- Goose Island, New York
- Coordinates: 43°15′15″N 73°25′25″W﻿ / ﻿43.25417°N 73.42361°W
- Country: United States
- State: New York
- County: Washington
- Elevation: 718 ft (219 m)
- Time zone: UTC-5 (Eastern (EST))
- • Summer (DST): UTC-4 (EDT)
- Area code: 518
- GNIS feature ID: 972554

= Goose Island, New York =

Goose Island is a hamlet in Argyle, Washington County, New York, United States. It is located along County Route 47 near the Argyle - Hebron Town lines and consists of a small number of farms and homes clustered near the intersection of County Route 47 and Goose Island Road. North of the intersection on Goose Island Road is the Goose Island Potato Farm, where the McKernon families host U-Pick events on several weekends each year.

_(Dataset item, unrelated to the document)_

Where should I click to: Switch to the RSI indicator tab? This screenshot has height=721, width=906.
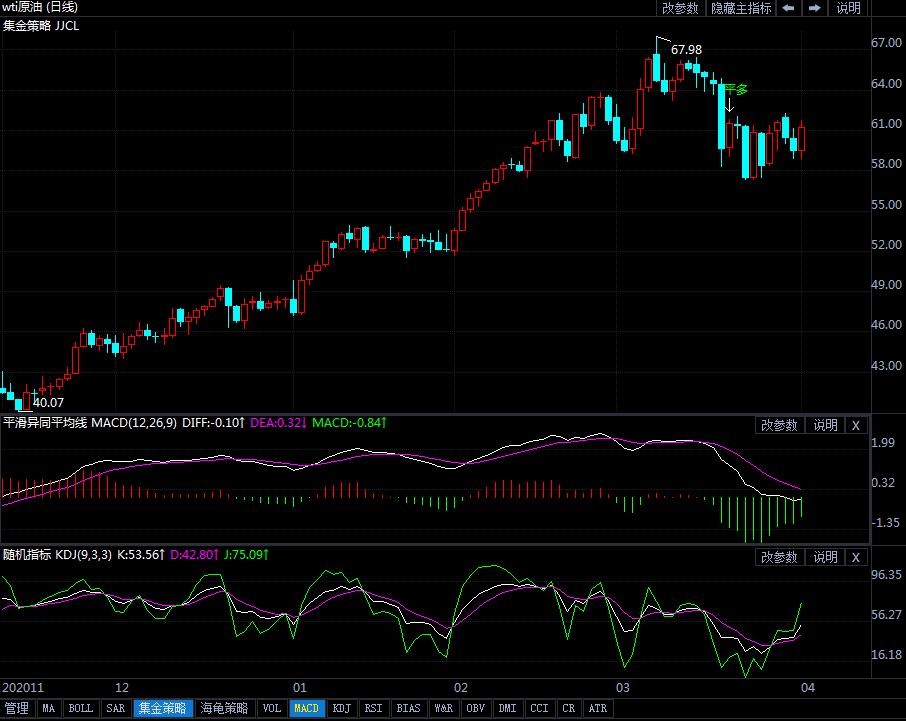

The U.S. National Weather Service confirmed an EF-1 tornado touched down near the hamlet of Goose Island on Monday, 10 August 2020. Damage to the roofs and sidings of nearby homes was minimal and no injuries were reported, although many trees were snapped or uprooted. At least five tornadoes have been confirmed in Washington County since 1950, according to TornadoHistoryProject.com, although this is the first tornado to be confirmed within the town during that time.